Tuesday 25 January 2011

Wendy Wilson's banana, carrot and nut cake

 And so yesterday you met the Kitchen Crusader. She will be guest blogging here from time to time. I hope that you will feel encouraged to swing by her blog and try some of her recipes. She is a far more creative cook than I am! She also (and this is important) eats tomatoes. I don't, so without her input, there would be a paucity of tomato recipes on this blog. Not that she will be sharing only tomato recipes here, I hasten to add. Next week's recipe is something completely different, and one I can't wait to try myself!

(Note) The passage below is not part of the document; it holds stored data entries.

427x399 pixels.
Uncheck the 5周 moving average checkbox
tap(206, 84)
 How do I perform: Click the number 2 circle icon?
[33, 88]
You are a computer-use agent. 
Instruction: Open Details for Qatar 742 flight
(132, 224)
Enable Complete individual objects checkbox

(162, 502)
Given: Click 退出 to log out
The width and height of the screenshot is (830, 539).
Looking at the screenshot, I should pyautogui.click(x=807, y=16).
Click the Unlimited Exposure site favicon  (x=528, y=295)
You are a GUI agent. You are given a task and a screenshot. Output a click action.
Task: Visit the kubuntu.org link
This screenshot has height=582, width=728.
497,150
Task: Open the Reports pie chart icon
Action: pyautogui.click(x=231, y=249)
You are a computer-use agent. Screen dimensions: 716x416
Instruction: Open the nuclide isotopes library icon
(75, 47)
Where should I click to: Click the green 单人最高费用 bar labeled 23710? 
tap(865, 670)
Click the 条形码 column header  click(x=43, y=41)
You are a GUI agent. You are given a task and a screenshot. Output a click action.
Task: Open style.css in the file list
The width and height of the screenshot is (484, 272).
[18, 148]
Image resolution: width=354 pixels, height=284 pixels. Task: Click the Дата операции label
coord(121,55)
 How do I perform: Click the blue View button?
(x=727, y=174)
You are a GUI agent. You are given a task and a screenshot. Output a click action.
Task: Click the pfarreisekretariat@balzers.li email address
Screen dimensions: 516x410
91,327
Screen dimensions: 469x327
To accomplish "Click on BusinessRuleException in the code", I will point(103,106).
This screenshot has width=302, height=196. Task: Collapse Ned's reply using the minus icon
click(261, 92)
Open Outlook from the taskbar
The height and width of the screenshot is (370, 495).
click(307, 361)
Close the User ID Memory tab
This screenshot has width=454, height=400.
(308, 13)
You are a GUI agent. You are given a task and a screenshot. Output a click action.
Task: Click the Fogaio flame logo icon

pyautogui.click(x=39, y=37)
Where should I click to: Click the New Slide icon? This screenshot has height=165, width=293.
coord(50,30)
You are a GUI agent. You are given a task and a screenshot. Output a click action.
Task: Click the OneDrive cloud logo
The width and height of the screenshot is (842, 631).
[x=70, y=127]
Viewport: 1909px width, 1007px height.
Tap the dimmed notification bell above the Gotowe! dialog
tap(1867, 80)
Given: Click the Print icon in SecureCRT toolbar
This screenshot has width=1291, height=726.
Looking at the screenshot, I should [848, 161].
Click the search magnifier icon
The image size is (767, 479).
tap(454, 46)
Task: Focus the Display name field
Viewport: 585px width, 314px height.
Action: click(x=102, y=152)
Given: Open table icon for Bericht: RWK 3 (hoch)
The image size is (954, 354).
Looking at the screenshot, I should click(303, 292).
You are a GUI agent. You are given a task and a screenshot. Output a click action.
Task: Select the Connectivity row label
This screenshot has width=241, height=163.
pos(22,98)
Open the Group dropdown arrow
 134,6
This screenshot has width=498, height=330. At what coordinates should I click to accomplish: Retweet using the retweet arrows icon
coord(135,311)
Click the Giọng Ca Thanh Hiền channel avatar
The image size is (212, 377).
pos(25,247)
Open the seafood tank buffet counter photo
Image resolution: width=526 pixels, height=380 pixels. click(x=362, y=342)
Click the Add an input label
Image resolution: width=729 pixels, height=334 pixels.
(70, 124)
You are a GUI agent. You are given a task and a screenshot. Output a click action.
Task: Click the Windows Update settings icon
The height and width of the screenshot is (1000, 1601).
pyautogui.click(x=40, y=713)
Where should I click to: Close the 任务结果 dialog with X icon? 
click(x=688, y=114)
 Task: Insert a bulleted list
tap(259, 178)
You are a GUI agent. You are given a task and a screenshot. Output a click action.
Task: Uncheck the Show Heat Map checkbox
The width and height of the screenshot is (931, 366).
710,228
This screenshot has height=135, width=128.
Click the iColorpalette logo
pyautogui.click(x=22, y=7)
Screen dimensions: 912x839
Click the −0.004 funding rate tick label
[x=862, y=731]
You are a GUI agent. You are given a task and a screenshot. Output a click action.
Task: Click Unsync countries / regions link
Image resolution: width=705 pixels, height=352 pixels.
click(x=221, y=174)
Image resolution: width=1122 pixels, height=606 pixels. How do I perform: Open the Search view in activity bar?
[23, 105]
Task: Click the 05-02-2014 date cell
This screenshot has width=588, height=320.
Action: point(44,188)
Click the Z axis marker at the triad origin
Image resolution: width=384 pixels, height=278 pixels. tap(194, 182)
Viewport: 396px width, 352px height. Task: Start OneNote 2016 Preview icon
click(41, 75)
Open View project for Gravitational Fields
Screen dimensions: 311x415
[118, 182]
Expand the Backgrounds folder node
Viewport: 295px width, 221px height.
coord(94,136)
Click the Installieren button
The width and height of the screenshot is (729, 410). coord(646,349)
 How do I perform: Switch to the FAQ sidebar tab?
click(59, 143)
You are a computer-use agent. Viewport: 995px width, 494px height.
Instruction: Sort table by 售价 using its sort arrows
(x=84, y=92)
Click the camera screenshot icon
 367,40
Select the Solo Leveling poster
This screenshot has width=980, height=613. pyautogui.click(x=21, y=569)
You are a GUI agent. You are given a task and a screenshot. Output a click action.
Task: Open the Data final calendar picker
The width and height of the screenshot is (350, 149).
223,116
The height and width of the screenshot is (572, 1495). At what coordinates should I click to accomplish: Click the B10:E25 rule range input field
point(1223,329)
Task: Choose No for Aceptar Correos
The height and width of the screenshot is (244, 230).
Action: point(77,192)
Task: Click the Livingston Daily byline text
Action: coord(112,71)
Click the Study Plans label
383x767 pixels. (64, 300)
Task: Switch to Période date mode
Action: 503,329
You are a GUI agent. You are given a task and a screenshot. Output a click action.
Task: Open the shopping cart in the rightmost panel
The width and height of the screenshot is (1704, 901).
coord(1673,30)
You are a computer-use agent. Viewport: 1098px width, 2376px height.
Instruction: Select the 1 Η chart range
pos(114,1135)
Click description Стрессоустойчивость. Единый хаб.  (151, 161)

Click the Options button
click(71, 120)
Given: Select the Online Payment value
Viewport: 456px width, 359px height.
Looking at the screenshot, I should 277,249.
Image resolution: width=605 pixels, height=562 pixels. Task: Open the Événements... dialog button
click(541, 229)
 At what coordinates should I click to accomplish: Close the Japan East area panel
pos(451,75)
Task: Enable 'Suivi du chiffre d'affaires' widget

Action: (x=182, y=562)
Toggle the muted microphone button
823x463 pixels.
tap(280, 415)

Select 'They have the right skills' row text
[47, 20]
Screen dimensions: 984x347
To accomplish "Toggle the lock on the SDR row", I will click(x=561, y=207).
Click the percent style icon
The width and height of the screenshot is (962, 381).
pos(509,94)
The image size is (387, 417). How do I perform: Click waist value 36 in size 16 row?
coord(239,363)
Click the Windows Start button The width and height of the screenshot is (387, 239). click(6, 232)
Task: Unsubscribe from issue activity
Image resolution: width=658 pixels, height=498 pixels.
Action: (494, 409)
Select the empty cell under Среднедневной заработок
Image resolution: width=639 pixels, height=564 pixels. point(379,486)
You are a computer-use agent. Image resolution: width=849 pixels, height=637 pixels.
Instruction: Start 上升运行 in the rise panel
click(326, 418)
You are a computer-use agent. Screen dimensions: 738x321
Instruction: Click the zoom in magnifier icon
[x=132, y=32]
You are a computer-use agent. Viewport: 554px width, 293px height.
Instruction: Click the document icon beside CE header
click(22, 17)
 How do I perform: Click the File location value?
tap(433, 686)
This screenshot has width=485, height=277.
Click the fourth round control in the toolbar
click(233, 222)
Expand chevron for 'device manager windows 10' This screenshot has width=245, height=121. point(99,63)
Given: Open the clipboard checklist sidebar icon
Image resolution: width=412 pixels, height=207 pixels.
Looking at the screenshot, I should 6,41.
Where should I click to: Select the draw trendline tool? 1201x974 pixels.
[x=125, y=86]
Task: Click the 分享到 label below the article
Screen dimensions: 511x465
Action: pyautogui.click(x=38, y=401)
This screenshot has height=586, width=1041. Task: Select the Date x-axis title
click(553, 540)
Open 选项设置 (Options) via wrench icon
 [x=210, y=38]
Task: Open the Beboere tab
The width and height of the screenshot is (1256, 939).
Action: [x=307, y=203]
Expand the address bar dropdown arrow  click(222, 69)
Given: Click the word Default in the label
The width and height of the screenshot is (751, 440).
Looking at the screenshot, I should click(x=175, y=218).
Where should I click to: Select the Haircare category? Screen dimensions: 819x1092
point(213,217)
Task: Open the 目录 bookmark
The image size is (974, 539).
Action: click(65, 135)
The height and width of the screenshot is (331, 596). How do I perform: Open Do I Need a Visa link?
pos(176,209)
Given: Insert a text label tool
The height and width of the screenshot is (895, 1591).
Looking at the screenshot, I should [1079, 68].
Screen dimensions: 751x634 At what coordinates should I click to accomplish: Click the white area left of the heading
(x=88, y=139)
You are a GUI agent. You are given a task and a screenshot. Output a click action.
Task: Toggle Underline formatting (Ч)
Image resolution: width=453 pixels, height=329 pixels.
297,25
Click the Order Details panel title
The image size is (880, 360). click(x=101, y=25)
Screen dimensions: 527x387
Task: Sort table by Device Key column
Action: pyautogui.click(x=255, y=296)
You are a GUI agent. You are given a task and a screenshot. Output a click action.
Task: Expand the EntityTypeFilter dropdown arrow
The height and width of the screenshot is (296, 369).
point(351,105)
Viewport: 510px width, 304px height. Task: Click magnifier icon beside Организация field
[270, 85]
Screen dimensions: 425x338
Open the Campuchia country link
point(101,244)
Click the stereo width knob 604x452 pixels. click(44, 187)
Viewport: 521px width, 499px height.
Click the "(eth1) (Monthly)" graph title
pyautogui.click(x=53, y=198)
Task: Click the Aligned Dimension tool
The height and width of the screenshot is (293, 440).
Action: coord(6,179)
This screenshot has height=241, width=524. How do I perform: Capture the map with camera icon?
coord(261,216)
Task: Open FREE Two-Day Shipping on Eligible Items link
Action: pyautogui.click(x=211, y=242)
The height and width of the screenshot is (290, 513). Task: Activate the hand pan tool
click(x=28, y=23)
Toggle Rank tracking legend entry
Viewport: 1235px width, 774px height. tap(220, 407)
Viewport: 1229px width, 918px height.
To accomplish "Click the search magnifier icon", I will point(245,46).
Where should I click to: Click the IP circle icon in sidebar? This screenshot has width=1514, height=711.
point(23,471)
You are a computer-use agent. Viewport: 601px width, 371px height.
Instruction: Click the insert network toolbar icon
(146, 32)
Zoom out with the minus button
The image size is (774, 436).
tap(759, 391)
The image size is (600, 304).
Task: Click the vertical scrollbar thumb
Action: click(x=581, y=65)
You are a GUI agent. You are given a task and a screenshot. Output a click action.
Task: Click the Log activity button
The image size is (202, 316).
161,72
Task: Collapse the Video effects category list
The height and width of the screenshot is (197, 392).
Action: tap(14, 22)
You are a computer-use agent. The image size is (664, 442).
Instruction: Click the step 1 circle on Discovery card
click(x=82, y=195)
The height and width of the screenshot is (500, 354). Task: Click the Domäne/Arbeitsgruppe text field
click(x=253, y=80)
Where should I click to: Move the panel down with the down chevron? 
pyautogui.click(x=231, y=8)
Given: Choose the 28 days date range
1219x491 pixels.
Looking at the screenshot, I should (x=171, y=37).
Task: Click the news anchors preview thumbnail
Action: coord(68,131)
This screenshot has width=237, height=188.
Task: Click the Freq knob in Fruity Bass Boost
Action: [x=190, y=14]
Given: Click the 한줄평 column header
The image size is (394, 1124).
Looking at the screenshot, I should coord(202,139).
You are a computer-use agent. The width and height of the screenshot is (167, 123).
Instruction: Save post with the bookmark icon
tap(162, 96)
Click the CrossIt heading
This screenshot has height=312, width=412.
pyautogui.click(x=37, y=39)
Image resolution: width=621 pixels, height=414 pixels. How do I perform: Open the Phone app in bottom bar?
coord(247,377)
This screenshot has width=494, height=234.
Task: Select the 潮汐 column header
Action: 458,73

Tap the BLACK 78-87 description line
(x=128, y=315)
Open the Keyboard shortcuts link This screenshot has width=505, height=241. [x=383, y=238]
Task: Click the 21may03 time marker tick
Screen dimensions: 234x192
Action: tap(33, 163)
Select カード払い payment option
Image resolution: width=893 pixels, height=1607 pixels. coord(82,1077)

Banana, carrot and nut cake
This recipe came from about the same period as the banana loaf recipe, but it comes from a different Wendy. I gather that she is no longer a Wilson, but she was when she gave me the recipe, so we'll stick with that. Wendy' speciality was cakes. She baked magnificent cakes and generously shared her recipes with all comers. I am about to share one of them with you. Apologies for the 'hotspot' in the photo - my photography skills need work (I also need a better camera, but hey ho).

Ingredients
250ml sugar
250ml oil
3 eggs
375ml plain (cake) flour
7.5ml baking powder
7.5ml bicarbonate of soda
10ml ground cinnamon
250ml grated carrot (about one 5"/12cm carrot)
250ml mashed banana (about 3 smallish bananas)
250ml chopped nuts

Icing:
375ml icing sugar
15ml butter
15ml cream cheese
Plain yoghurt
Little lemon juice

Method
  • Cream sugar, oil and eggs well.
  • Sift flour, baking powder, bicarb and cinnamon together and add to the creamed mixture.
  • Add remaining ingredients. Blend well together.
  • Pour into a deep cake pan and bake at 160C for about an hour. Check from time to time with a skewer.
  • Allow to cool on a rack. Don't ice it until it has cooled down completely.

Icing:
The icing should gently run over the edge
  • Mix a little icing sugar with the butter and cream cheese until creamed.
  • Alternate adding more icing sugar and yoghurt and a few drops of lemon juice until the mixture is just stiff enough to run over the edge of the cake when poured on top.
  • Pour gently and slowly onto top centre of the cake.